Cela nous limite sur la possibilité d’utiliser l’objet ou un symbole d’une autre manière. Cela peut nous affecter lorsqu’un objet ou un symbole est détourné.
Par exemple, lorsqu’un symbole de cadenas est utilisé devant une option, l’utilisateur aura tendance à penser que cette option est la plus sûre. Il s’abstrait alors de toute évaluation rationnelle ou de sa pensée critique et ses décisions sont impactées.

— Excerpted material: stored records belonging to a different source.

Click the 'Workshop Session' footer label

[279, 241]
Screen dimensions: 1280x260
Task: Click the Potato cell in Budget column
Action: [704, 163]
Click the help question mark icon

La biais d’auto cohérence, aussi appelé biais de retenue, est la tendance à surestimer sa capacité à contrôler ses comportements impulsifs.
Nous pensons être capables d’éviter un comportement, mais nous échouons après y avoir été exposés. Nos émotions et nos états affectifs impactent fortement notre jugement et nos prises de décision. Or, en général, nous sommes incapables de prédire nos états affectifs futurs. Le biais de retenue peut entraîner d’importants risques (par exemple dans le domaine des addictions). Il est aussi impliqué par exemple lorsque l’on tente de résister à une action, mais qu’on y cède après une exposition répétée à des pressions (ex. pop-ups intempestives).

Quels sont les risques
des biais cognitifs ?

Le principal risque est que les biais sont systématiques donc prévisibles, donc manipulables. Il peut donc être tentant pour les entreprises de jouer sur nos biais cognitifs pour influencer nos décisions d’achat ou en matière de vie privée, plutôt que de nous convaincre de la qualité de leurs produits ou services. Cela se traduit notamment par des dark patterns ou « deceptive patterns », des interfaces qui trompent ou manipulent les utilisateurs. Notre Lab de R&D s’est saisi du problème en 2021 et nous avons développé une plateforme de lutte contre les Dark Patterns.